**Given request**. Rewrite the entries from the line with "Open the settings gear icon Image" through the last line, changing "red cape" to "blue cape" and leaving everything else as it is.

────────────────

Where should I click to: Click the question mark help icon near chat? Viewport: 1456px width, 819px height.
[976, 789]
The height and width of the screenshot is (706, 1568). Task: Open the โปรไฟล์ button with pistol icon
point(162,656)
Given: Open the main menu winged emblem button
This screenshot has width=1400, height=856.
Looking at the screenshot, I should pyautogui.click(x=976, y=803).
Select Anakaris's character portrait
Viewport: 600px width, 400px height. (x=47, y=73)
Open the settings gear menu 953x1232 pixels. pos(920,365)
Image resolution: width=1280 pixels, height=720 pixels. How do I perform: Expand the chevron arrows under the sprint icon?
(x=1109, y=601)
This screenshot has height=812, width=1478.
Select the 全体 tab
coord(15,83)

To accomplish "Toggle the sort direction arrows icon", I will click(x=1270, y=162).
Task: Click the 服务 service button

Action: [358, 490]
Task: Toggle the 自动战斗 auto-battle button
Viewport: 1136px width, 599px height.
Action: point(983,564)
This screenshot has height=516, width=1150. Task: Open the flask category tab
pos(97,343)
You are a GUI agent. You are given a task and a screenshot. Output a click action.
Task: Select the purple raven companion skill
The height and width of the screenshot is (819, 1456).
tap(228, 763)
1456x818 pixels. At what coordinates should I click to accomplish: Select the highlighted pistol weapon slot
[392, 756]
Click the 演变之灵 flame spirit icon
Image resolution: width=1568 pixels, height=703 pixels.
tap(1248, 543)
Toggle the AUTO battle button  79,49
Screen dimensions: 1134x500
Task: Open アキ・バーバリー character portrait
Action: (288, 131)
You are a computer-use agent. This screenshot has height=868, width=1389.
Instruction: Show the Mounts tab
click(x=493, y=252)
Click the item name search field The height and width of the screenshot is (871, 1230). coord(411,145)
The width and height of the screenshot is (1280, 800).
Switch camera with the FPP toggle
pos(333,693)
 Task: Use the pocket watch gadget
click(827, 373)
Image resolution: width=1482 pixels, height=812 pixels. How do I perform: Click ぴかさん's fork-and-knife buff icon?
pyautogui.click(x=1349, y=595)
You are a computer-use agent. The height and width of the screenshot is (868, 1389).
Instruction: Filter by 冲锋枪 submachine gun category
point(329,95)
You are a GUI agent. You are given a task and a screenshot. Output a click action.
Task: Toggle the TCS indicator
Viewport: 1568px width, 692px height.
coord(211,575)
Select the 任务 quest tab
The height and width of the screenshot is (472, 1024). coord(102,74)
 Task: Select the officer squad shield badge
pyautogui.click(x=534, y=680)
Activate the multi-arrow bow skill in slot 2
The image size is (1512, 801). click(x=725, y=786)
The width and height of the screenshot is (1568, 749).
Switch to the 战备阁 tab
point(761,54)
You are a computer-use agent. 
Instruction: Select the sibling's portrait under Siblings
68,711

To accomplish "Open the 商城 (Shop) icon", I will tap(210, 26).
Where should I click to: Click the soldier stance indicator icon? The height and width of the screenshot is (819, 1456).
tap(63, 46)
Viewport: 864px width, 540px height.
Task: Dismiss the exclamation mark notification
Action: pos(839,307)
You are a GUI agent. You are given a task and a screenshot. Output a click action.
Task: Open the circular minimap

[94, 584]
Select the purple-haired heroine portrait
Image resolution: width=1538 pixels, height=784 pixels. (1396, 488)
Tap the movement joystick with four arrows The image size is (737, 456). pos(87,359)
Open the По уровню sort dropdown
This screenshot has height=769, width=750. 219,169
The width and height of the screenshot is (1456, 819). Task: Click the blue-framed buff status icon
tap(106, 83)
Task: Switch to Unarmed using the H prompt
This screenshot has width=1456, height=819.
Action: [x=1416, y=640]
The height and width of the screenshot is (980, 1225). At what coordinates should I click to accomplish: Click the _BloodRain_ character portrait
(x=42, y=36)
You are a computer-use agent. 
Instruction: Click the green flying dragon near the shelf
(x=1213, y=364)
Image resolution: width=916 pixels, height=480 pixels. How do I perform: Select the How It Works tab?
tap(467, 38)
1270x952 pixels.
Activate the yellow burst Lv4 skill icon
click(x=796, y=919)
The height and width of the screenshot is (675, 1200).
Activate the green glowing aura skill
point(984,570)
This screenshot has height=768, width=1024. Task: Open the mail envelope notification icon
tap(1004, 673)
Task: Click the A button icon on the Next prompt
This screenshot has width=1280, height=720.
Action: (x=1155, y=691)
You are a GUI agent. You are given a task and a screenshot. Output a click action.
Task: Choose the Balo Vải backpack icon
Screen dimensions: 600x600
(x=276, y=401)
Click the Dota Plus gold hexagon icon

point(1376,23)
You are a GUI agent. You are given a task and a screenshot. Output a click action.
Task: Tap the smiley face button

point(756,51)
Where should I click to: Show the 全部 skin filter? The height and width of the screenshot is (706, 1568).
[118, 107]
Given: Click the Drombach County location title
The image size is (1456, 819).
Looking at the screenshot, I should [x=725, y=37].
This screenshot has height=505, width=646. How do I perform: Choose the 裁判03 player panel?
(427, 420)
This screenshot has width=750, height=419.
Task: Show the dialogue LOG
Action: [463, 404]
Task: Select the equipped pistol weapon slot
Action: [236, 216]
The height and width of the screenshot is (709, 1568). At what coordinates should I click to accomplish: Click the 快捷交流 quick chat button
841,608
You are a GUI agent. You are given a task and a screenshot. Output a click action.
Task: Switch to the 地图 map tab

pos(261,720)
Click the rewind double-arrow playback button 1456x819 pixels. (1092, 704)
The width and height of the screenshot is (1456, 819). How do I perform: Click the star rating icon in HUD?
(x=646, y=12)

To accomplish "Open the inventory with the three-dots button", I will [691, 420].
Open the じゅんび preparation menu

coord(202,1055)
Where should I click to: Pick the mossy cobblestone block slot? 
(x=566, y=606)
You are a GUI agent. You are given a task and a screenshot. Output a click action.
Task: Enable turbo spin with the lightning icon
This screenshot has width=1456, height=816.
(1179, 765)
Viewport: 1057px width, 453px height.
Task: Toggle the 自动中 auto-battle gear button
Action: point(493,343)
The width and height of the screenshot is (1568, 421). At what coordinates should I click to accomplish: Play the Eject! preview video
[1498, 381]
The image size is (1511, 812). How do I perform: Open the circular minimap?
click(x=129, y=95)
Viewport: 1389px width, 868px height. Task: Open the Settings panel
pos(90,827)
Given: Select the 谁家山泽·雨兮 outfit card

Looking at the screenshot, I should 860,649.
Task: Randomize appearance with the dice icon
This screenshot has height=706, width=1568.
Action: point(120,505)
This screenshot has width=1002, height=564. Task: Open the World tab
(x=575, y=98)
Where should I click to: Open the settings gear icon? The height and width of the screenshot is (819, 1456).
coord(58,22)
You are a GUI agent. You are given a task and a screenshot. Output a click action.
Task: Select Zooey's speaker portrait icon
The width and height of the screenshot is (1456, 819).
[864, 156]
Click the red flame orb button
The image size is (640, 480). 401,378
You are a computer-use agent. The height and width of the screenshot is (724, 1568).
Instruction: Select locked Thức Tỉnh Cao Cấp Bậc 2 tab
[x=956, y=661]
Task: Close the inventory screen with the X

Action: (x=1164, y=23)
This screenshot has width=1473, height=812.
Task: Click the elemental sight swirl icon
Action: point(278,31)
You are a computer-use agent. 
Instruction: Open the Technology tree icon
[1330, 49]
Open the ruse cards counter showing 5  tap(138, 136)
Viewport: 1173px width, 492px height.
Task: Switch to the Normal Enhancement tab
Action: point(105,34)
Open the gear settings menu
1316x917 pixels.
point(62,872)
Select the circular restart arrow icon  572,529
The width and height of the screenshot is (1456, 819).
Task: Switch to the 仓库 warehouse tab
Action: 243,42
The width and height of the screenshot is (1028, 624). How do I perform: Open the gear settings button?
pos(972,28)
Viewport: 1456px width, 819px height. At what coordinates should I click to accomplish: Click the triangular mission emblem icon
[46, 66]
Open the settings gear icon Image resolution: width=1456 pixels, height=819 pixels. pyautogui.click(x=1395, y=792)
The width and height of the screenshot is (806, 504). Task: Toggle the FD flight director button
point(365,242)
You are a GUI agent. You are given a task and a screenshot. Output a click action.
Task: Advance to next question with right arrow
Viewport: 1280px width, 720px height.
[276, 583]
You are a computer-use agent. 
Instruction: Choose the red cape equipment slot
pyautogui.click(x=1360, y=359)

────────────────

**Result for this exercise**.
Open the settings gear icon Image resolution: width=1456 pixels, height=819 pixels. pyautogui.click(x=1395, y=792)
The width and height of the screenshot is (806, 504). Task: Toggle the FD flight director button
point(365,242)
You are a GUI agent. You are given a task and a screenshot. Output a click action.
Task: Advance to next question with right arrow
Viewport: 1280px width, 720px height.
[276, 583]
You are a computer-use agent. 
Instruction: Choose the blue cape equipment slot
pyautogui.click(x=1360, y=359)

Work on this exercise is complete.